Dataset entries
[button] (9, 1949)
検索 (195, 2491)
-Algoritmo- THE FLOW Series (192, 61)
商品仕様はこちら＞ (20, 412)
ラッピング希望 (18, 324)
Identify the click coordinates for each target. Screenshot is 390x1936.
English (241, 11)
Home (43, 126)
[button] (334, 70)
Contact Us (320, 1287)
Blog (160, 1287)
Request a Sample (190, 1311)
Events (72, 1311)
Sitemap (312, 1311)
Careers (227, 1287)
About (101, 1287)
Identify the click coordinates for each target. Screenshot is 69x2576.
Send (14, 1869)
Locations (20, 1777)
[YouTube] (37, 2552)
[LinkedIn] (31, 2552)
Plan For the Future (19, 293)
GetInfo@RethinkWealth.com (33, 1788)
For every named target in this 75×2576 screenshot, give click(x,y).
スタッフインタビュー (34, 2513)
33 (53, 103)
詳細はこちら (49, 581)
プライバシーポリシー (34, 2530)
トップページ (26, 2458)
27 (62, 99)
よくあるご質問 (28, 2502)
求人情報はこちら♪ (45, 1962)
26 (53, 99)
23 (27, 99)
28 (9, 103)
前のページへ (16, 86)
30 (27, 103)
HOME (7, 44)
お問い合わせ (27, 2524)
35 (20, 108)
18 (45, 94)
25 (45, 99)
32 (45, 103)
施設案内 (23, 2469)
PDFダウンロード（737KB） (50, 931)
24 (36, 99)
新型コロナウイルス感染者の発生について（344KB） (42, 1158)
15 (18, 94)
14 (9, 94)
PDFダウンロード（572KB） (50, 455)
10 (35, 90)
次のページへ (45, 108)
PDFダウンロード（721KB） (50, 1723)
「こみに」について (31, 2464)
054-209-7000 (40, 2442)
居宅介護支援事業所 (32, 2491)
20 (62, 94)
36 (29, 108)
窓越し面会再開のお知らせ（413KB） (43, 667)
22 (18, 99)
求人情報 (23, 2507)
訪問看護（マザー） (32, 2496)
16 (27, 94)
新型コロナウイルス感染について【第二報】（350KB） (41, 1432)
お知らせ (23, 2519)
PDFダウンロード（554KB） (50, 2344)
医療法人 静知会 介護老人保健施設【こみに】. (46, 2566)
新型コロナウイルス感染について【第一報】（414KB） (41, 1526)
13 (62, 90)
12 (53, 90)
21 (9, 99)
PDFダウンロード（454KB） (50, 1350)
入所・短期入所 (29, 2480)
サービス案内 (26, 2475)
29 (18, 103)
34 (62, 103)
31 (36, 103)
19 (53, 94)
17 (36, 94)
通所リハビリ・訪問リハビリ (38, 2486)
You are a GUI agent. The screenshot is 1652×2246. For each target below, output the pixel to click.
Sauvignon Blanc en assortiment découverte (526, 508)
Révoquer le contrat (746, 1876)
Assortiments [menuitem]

▶ _Your objective_:
Return each line from the data where the string "click" can be found.

▶ _Response area_:
Identify the click coordinates for each target. Screenshot is 390x1936.
Identify the click coordinates for each target. Screenshot is 69x2576.
For every named target in this 75×2576 screenshot, give click(x,y).
You are a GUI agent. The screenshot is 1652×2246. For each target below, output the pixel to click.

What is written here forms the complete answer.